In February 1827, in the library of one of his numerous friends, Schubert came across 12 poems by Müller out of his “Winter Journey” cycle. The composer was fascinated with them, and immediately set them to music. The poems were written by the author of the lyrics of his Die schöne Müllerin, and again depicted wanderings, sufferings, hopes, and disappointments of a lonely romantic soul. In the summer of the same year, the composer saw the poems of Müller again, this time in their complete edition published in Volume 2 of “Poems From Papers Left by a Traveling French Horn Player” (Gedichte aus den hinterlassenen Papieren eines reisenden Waldhornisten), and composed another twelve superb songs as the second part of Winter Journey.

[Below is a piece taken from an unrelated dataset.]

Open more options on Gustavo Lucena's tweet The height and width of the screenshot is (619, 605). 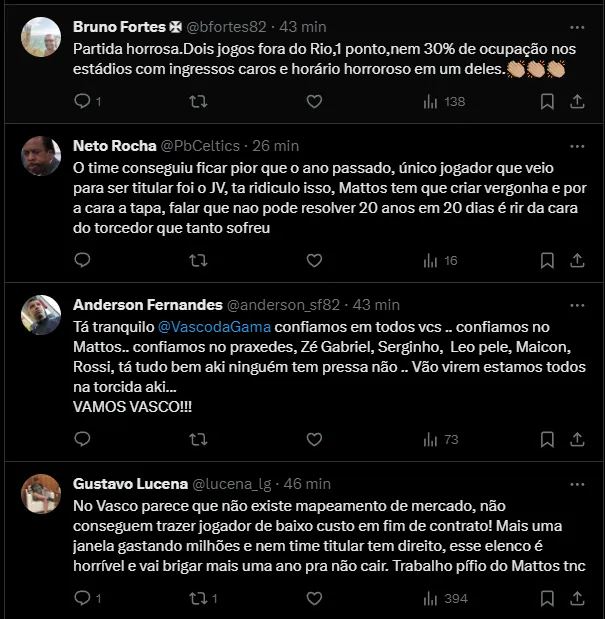(578, 483)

The narrator of Winter Journey is wandering through snowstorms and snow heaps, seeing bare trees and frozen rivers. His journey is bleak, cheerless, and aimless — just further away from home, from the memories of happy days spent there once. The traveler is tired, and nothing in the world can cheer him up any more. He is lonely and unhappy, with no one around but the dead wintry landscape echoing with howls of wind and creaks of trees.

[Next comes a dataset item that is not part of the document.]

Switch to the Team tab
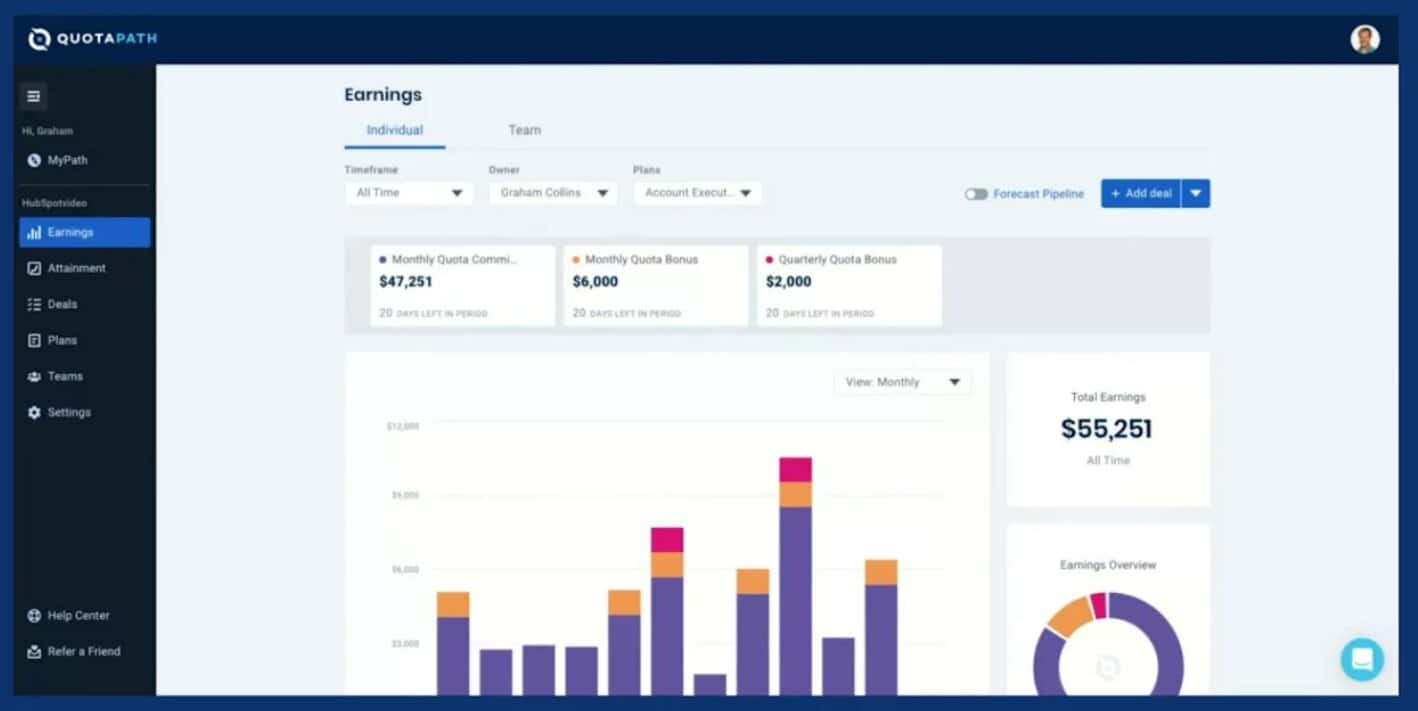 coord(524,130)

Müller’s poems are sincere and artless, and Schubert’s music is alike. Simplicity, intimacy, and insight, these marvelous elements of Schubertian art, show up in Winter Journey with incredible, astounding might. The cycle was finalized one year before the composer’s death, and absorbed all the main achievements of his creative progress, to become a kind of final coup in his colossal song heritage. Schubert’s fantastic insight in the essence of a poem, ability to depict in music any subtle nuances of the hero’s inner world and psychology, sophisticated diversity in technique, and a richest gamut of melodies and harmonies are matched here with his main discovery that was absolutely novel for that time. The composer implements the idea of superior unity previously applied only to large instrumental opuses, to the song format. Winter Journey lasts for over 70 minutes. The history of music does not know a similar Cyclopean amplitude in the chamber vocal genre, neither before nor after Schubert
Schubert worked on Müller’s poems with a tremendous, sometimes feverish passion, and distinguished Winter Journey among his other works. The composer did not want to let the opus “out of his hands”, and it was nothing but his deep poverty that forced him to sell the manuscript to a publisher. Several researchers even believe that exhausting work on the cycle was a cause of Schubert’s early death.
Today, 170 years after, this song masterpiece of Schubert has not lost its freshness and is still loved by all who value the German Romantic musical tradition and poetry. The performing archive of the Schubert — Müller cycle now comprises hundreds and thousand of interpretations and recordings. The Northern Flowers are happy to offer their contribution, a deep, refined, and inspired one, now available also to music lovers in Russia.